##### Data provided

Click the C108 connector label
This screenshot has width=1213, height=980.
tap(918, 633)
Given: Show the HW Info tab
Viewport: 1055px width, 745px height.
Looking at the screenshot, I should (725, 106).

##########
##### Data provided

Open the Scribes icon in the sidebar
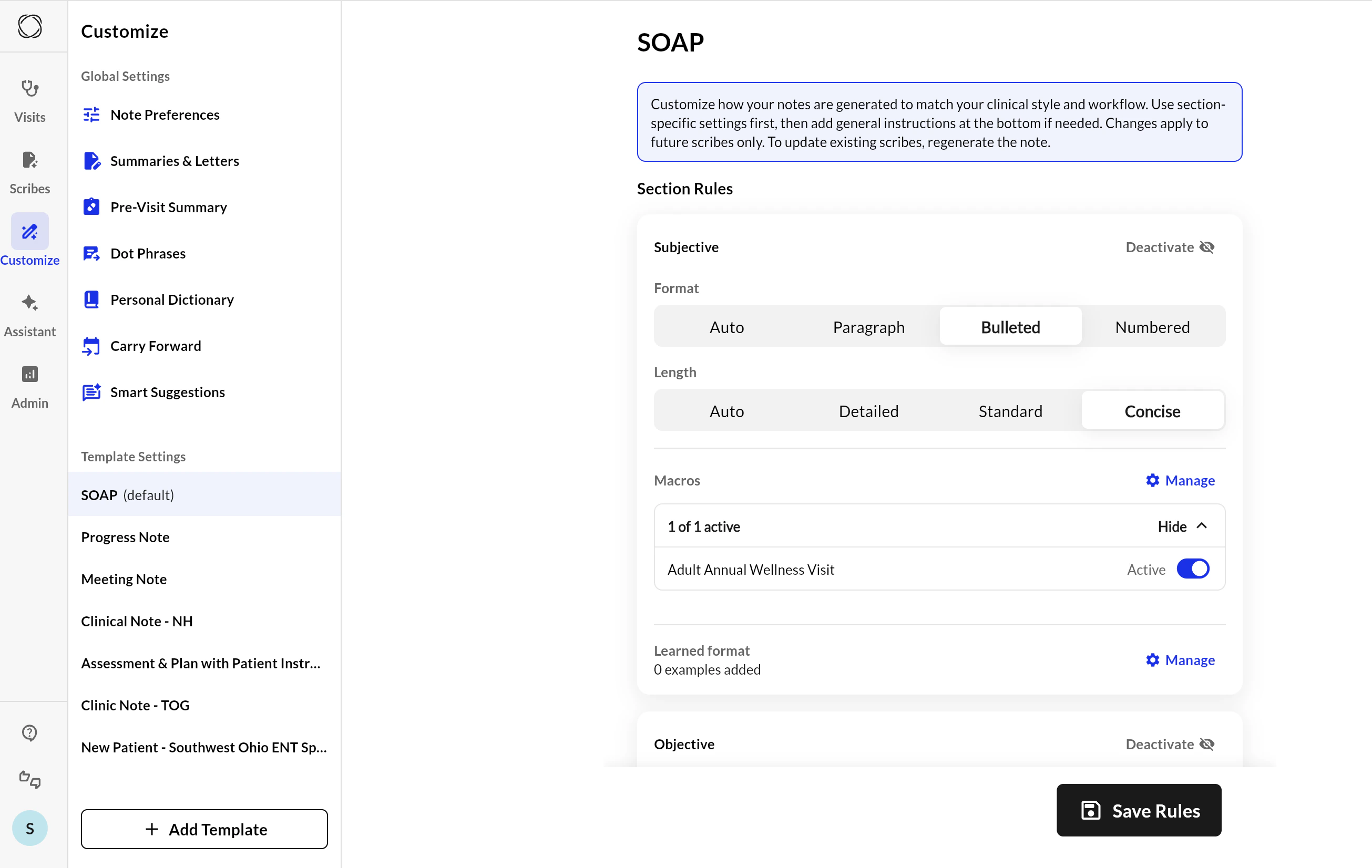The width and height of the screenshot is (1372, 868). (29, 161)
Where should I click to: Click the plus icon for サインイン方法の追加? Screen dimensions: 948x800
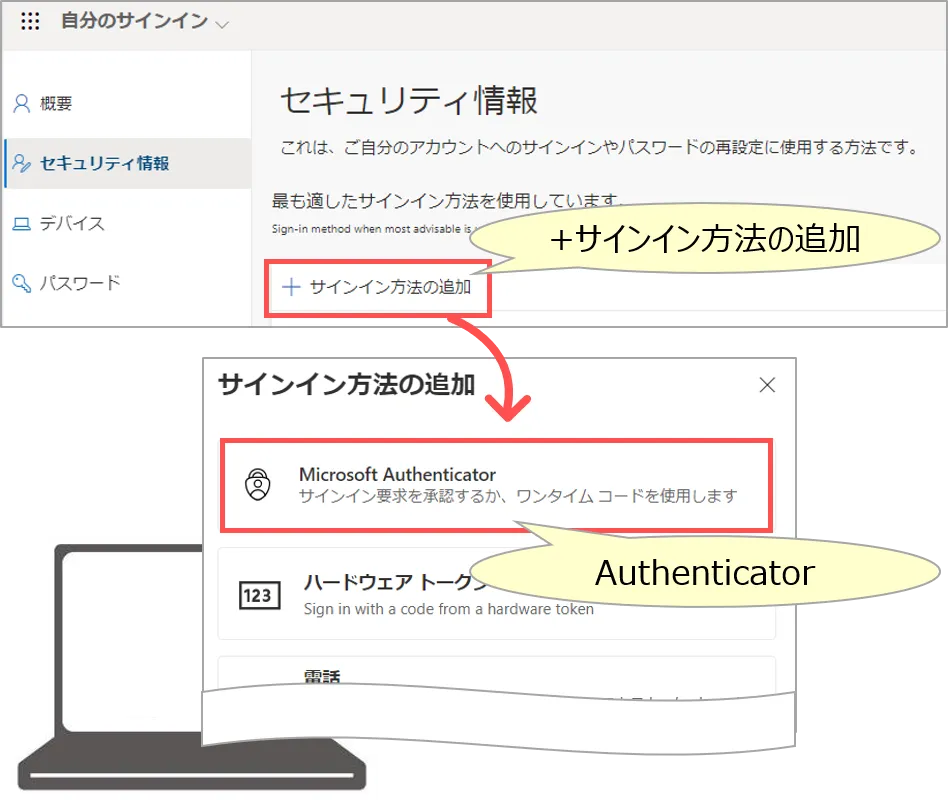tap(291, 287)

##########

Problem statement: Copy the records word for word, starting at the line containing "Where should I" and ending at the line containing "tap(291, 287)". Include both of those lines, and omit the pictures.

Written reply:
Where should I click to: Click the plus icon for サインイン方法の追加? Screen dimensions: 948x800
tap(291, 287)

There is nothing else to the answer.